I would say largely it's a data architecture talk, because a lot of constructs and the challenges we faced were a result of taking a really large batch dataset that required holding a lot of state and do streaming, and all the problems that come with that. That's fault tolerance, data recovery, data reprocessing. It is about how do you think of processing this in streaming. However we have solved it in Flink, so some of the things we've used are unique. The features that we've leveraged to solve these problems are features of Flink. But I'm sure other engines also have similar features.

Question:

Are you talking to a data engineer or are you talking to an architect?

Answer:

This talk would appeal to an audience of a large variety. As an architect, this talk would give you a good insight into how to think about creating a system that can handle this level of scale. As a data engineer, this will give you enough points to consider what kind of jobs are a good candidate to work with streaming. Because not everything needs that kind of investment. I think this talk could appeal to a variety of audiences. One thing is that we will cover a lot of technical depth. So having that prior knowledge of what it takes to build these large scale distributed systems would be good to have.

Question:

What do you want someone to leave the talk with?

Answer:

On a high level, what it entails to convert a large batch job into a low-latency stream processing job. The different constructs of creating a streaming application.
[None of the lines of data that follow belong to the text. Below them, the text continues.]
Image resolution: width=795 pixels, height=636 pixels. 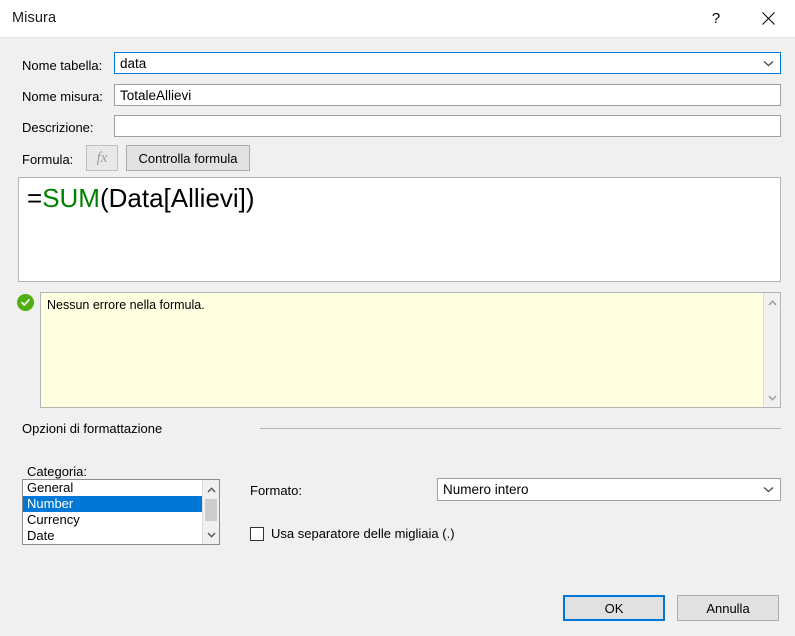 I want to click on insert-function-button: fx, so click(x=102, y=158).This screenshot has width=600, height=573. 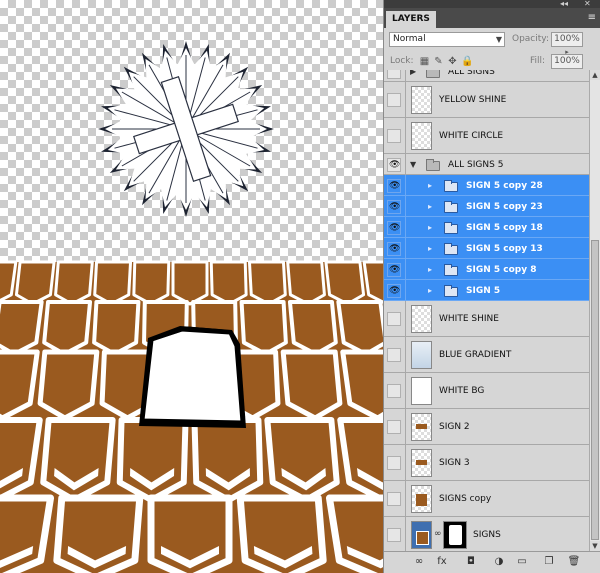 I want to click on close-panel-button: ✕, so click(x=588, y=4). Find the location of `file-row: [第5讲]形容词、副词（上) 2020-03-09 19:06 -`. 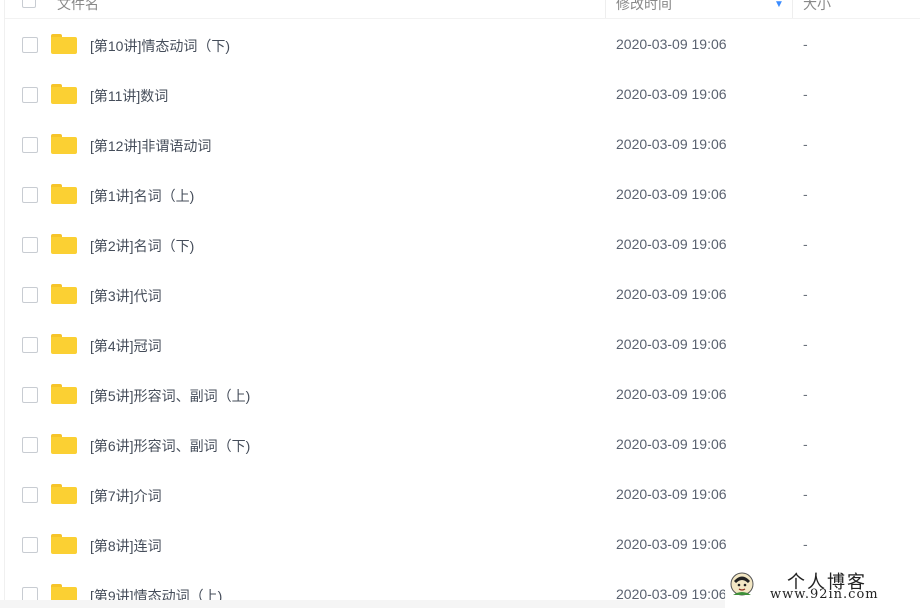

file-row: [第5讲]形容词、副词（上) 2020-03-09 19:06 - is located at coordinates (462, 395).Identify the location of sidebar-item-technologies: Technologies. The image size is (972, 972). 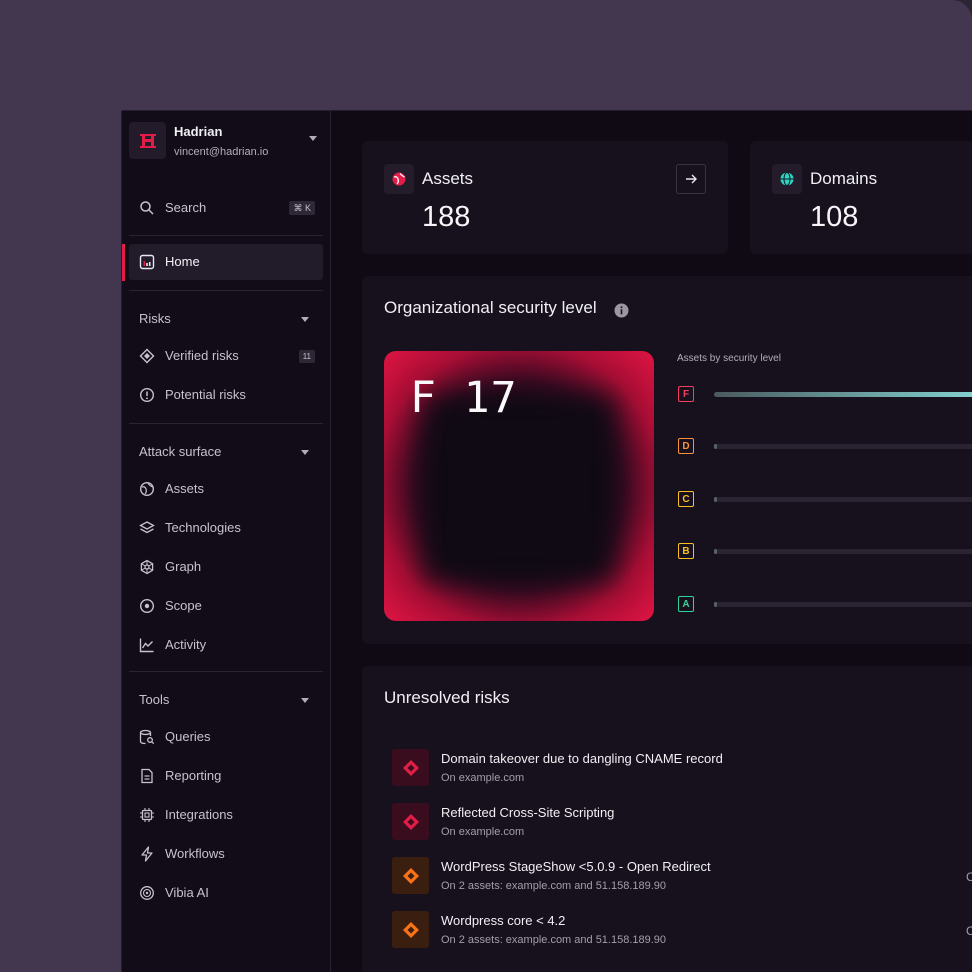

And also we will talk about the challenges that were encountered on the way and how we went about solving them.

Question:

If I'm dealing with batch, ETL jobs at moderate scale, is that enough background or should I be pretty familiar with a streaming tool like Flink?

Answer:

Some basic knowledge of how stream processing engines interact with queues like Kafka and what some I think basic terminology, what does it mean to do data processing or what does it mean to handle duplicate checklists? Knowing this terminology and constructs is enough. I don't think anyone needs to know the specific features or constructs of Flink or Spark, but just a broader knowledge of what stream data processing is.

Speaker: Sonali Sharma

Data Engineering and Analytics @Netflix

Sonali Sharma a data engineer on the data personalization team at Netflix, which, among other things, delivers recommendations made for each user. The team is responsible for the data that goes into training and scoring of the various machine learning models that power the Netflix home page. They have been working on moving some of the company’s core datasets from being processed in a once-a-day daily batch ETL to being processed in near real time using Apache Flink. A UC Berkeley graduate, Sonali has worked on a variety of problems involving big data. Previously, she worked on the mail monetization and data insights engineering team at Yahoo, where she focused on building great data-driven products to do large-scale unstructured data extractions, recommendation systems, and audience insights for targeting using technologies like Spark, the Hadoop ecosystem (Pig, Hive, MapReduce), Solr, Druid, and Elasticsearch.

Find Sonali Sharma at

Speaker page

https://www.linkedin.com/in/sonalisharma/

Speaker: Shriya Arora

Senior Software Engineer @Netflix

Shriya works on the Personalization Data engineering team at Netflix. The team is responsible for all the data products that are used for training and scoring of the various machine learning models that power the Netflix homepage. On the team, she been focusing on moving some of the core datasets from being processed in a once-a-day daily batch ETL to being processed in near-real time for both technical and business wins. Before Netflix, she was at Walmart Labs, where she helped build and architect the new generation item-setup, moving from batch processing to real-time item processing.